NYT busts the story that William Howard Taft got stuck in a tub and had to be lifted out by 6 men
It took six of the strongest men on White House grounds, the story goes, to wrest William Howard Taft’s substantial body out of the bathtub. Taft was born on this day in 1857, and that humiliating story is often the only thing people remember him for — a real shame, considering his unique position in American political history. As the 27th president and the 10th chief justice of the Supreme Court, Taft is the only person to have served in the highest office of both the executive and judicial branches.
But there’s a much bigger problem with the bathtub story: It’s not true — and yet we seem to be totally fine, if not downright overjoyed, repeating it.

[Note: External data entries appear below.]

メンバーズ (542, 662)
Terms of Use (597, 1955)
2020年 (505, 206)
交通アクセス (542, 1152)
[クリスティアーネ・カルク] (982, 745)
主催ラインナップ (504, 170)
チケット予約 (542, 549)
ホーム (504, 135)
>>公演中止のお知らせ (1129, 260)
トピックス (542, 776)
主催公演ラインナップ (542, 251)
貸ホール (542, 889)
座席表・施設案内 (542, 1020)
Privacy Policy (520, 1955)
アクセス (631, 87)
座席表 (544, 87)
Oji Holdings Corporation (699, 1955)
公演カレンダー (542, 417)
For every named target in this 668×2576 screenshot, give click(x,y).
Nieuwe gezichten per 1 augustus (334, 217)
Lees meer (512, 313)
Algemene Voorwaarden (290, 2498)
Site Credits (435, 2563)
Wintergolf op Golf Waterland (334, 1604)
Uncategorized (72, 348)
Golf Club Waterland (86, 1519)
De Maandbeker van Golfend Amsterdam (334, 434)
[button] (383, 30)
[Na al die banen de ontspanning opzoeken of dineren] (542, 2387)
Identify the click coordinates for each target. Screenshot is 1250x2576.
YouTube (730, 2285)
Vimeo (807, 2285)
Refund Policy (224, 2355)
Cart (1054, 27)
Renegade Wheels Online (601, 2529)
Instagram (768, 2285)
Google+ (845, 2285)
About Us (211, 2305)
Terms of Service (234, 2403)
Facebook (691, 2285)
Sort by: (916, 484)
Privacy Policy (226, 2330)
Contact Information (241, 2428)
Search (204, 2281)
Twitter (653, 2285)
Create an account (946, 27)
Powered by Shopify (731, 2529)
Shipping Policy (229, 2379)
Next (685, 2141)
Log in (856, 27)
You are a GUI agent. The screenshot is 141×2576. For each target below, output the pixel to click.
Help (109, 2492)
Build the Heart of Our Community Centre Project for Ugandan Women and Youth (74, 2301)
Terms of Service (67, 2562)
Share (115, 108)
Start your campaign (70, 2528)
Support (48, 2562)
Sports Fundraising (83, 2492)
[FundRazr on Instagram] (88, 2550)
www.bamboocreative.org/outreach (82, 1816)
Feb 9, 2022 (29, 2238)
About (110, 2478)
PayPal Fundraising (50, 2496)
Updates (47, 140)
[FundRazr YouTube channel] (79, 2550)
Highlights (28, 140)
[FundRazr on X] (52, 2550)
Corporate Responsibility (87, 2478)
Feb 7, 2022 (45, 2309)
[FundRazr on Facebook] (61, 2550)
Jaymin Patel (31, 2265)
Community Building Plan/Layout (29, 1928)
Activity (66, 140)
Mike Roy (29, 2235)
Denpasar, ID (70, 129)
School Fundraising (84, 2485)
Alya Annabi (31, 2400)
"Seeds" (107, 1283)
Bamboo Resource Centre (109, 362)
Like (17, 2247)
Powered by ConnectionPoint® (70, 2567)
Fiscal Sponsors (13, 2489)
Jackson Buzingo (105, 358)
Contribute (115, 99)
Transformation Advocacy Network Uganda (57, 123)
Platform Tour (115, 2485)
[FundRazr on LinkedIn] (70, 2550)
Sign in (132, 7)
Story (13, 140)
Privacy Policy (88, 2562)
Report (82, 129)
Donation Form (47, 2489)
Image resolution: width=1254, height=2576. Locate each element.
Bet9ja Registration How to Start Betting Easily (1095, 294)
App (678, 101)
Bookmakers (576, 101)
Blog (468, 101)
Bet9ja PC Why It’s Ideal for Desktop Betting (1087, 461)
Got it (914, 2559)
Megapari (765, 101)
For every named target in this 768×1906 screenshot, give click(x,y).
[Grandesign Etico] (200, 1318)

Perhaps no one in recent years has revitalized the story more than the children’s book author Mac Barnett. In “President Taft is Stuck in the Bath,” Taft isn’t just overweight, but morbidly obese, red-faced and stark naked, with ample rolls of flesh protruding from every imaginable location on his unwieldy body, overflowing out of a comparatively small bathtub. The secretary of agriculture, summoned to advise the quadruple-chinned president, suggests they grease up everything up with butter. It’s deeply uncomfortable to look at, no less imagine giving to a small child, along with an implicit lesson: It’s okay to laugh at fat people.
Mr. Barnett said “there’s no proof this actually happened” in an interview, but used far less precise language in a note at the end of the book, writing, “Of course, many people say Taft never got stuck in the bath.” I broke the news to one young reader, a boy in Chicago who considers himself a presidential expert, and he was shocked to learn that books could be so misleading — and mean.